Por: Ninfa Monasterios Guevara (*)

Si, desde el día internacional de no fumar, entró en vigencia el decreto que promueve espacios libres de humo de cigarrillo, en pro de la salud de fumadores(as) pasivos(as) y activos(as). Hasta aquí, todo pareciera estar muy bien. Pero…

Siguen sin tocarse los intereses (léase industrias, métodos de fabricación, uso de tóxicos) de las empresas que producen los cancerígenos enrolladitos humeantes.
Se meten en un mismo saco las costumbres ancestrales y, hasta donde una sabe, inocuas de nuestros pueblos originarios y las prácticas modernas – dañinas de las urbes, en las que un cigarro es, por obra y gracia de la industria asesina, un compendio de tóxicos de todo tipo, con un poquito de tabaco.
Las emisiones tóxicas de industrias, automóviles, quemas, etc., siguen campeando sin que se oiga que se toman acciones contra quienes irresponsablemente las mantienen, a pesar que nuestra legislación ambiental es extensa (ver: http://www.planigestion.com /Listado%20Legislacion%20Ambiental.pdf), contribuyendo con ello al calentamiento global y al cambio climático que padecemos hoy día.
Las condiciones de exclusión, subordinación y sometimiento del pueblo ante el Estado siguen vivitas y coleando. ¿Cuándo se declarará a (y ejercerá en) Venezuela, territorio libre para la participación y protagonismo popular?
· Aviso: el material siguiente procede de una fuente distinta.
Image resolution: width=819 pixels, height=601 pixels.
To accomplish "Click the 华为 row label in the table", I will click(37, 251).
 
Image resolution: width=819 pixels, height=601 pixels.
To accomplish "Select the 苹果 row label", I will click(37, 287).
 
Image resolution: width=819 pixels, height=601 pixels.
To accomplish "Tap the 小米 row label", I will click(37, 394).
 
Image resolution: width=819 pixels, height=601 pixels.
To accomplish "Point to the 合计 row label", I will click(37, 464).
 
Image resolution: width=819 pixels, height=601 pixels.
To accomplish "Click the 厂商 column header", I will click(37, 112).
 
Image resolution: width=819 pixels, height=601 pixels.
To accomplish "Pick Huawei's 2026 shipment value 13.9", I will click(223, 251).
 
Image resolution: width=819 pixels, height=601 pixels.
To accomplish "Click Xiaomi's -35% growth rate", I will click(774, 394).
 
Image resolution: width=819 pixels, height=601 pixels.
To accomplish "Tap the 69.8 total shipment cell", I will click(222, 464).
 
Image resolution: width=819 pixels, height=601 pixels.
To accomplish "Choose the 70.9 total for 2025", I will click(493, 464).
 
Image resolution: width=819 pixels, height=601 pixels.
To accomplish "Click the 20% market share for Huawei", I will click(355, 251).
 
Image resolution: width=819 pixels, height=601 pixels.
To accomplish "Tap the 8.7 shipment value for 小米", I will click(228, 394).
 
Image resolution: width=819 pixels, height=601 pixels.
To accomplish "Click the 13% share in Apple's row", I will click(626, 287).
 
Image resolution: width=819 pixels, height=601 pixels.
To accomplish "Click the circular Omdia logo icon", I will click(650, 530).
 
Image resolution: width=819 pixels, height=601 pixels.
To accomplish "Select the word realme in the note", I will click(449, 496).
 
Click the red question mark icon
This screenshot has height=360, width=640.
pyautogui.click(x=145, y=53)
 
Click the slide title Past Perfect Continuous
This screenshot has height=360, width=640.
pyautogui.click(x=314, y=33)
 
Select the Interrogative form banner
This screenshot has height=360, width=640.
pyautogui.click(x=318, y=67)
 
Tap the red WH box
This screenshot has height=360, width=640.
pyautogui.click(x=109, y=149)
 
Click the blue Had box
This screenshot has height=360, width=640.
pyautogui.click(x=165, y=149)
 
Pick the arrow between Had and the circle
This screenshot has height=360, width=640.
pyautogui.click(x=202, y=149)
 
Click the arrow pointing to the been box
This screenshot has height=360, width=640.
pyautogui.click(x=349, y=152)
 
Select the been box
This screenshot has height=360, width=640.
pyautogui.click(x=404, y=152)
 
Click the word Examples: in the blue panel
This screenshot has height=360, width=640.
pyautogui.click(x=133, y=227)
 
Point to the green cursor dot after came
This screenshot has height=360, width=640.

De qué sirve que hayan espacios limpios de humo de cigarrillo, pero sucios de conciencias o acciones adormecidas, aletargadas, alienadas, contradictorias o cipayas, capaces de entregar a luchadores revolucionarios, en manos de oligarquías propias o extranjeras.
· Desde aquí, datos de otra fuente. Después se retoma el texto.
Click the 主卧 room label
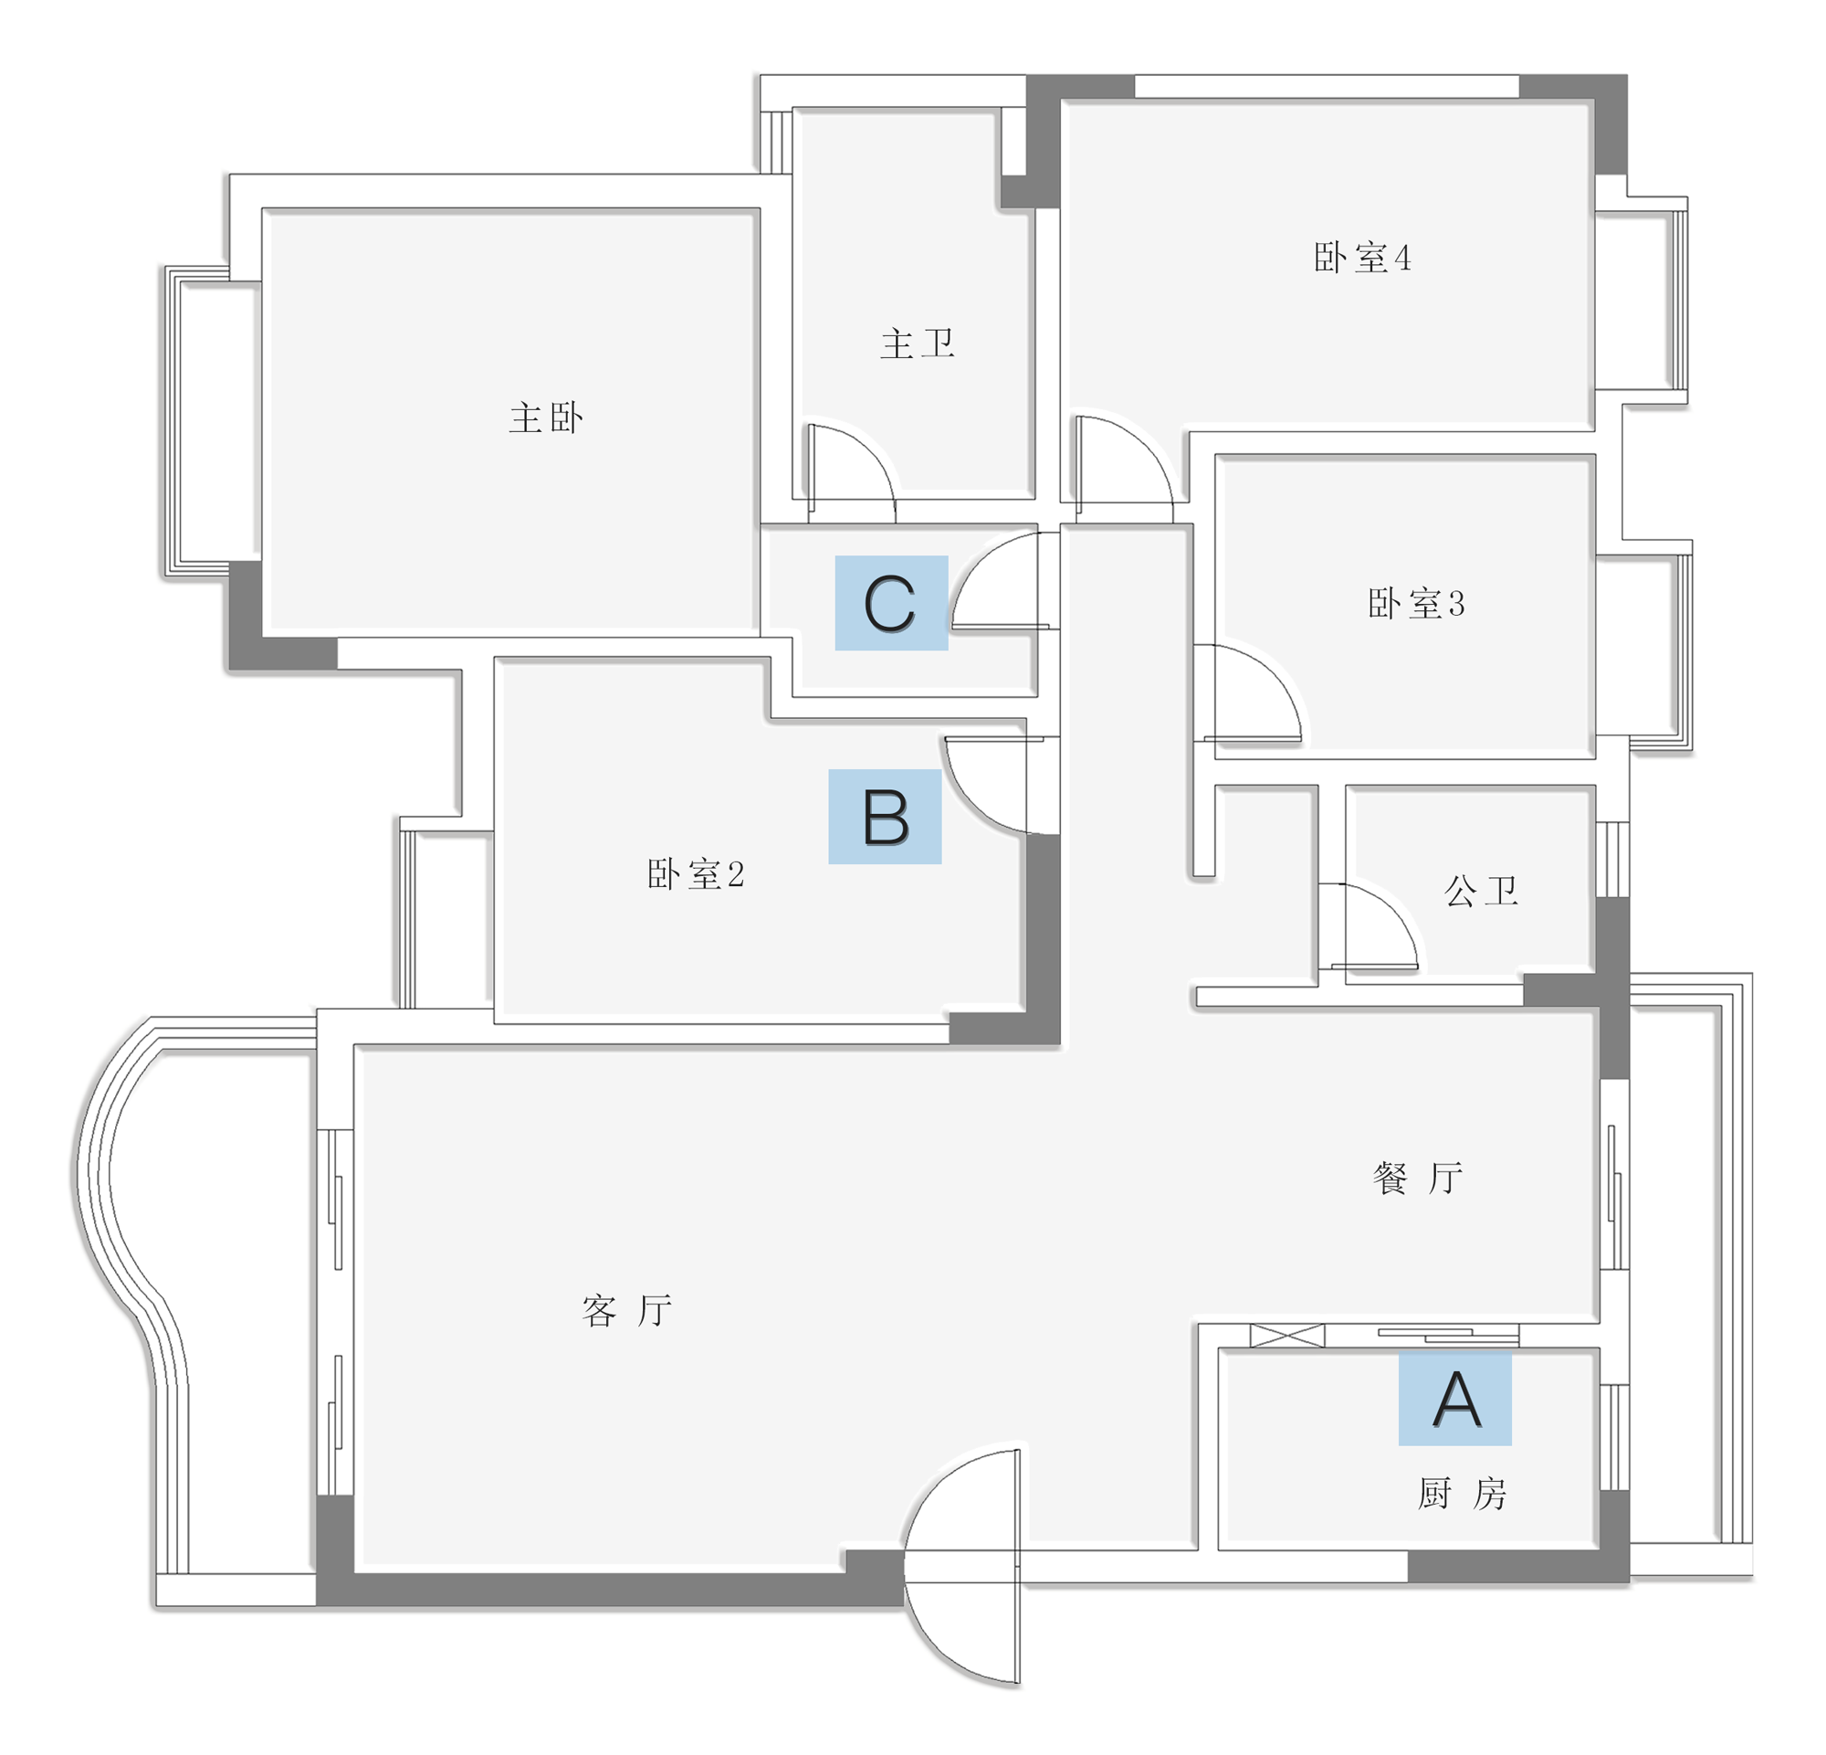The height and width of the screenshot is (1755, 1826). point(546,418)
Evadimos olímpicamente el estudio y discusión de las condiciones en que trabajan las personas tanto en empresas privadas como públicas, incluyendo nuestras emblemáticas Empresas de Propiedad Social. ¿Cuándo se declararán las empresas como espacios libres de sometimiento y esclavitud disfrazada de trabajo asalariado?
Los diferentes proyectos públicos o privados, especialmente en el área de construcción, parecieran obviar los impactos ambientales que generan (a pesar que la constitución en su artículo 129, establece la obligación de efectuar un estudio de impacto ambiental y socio cultural, en lo que respecta a todas aquellas actividades susceptibles de generar daños a los ecosistemas), con lo cual degradamos los espacios, afectando la sostenibilidad de la vida y el buen vivir…
Tenemos teatros, espacios y coliseos libres de humo de cigarrillo… y de cultura popular. Todavía, salvo contadas excepciones, nuestra cultura sigue siendo convidada de piedra en los espacios de la revolución. Impera la concepción tradicional-burguesa de lo estético en el arte.
Todavía no contamos con medios de comunicación libres de la lógica de siempre, con estrategias propias, innovadoras y atrayentes que nos inviten a profundizar la construcción del proceso y no simplemente a elogiarlo y ensalzarlo, obviando sus errores y contradicciones.
Nuestra educación aún no se libera de las estrategias opresoras, a pesar de (¿o gracias a?) que se han decretado leyes y realizado esfuerzos para cambiarlas. Por tanto, estudiantado y profesorado siguen reproduciendo los esquemas verticales, castradores y deformadores de siempre, disfrazados de nuevos métodos. Resultado: Pocos o nulos espacios de formación liberadora.
Los procesos agroproductivos siguen respondiendo a los designios de la revolución verde: uso de agrotóxicos, prevalencia del monocultivo. Mientras, no se declara nuestro territorio como libre para el empleo de prácticas ancestrales, ambientalmente amigables, promotoras de la diversidad y emancipadoras del ser humano.
Me gustaría, además de respirar bien, seguir contando y concretando un proceso solidario, internacionalista, incluyente, comprometido con la libertad de los pueblos, ajeno a los intereses del imperio y sus gobiernos lacayos, dispuesto al ejercicio de la crítica y la autocrítica, abierto y cercano a todas las posibilidades y poderes creadores de nuestro pueblo. Es decir, un proceso que no se estremezca y resbale cada vez que vea la frase: código rojo…

En fin, agradezco la posibilidad de no seguir siendo contaminada por quienes fuman, pero me gustaría más que la palabra socialismo deje de ser una moda o elemento mágico, cual abracadabra, que permite –bautizo de por medio- disfrazar de socialistas, estructuras, organizaciones o espacios, que no lo son.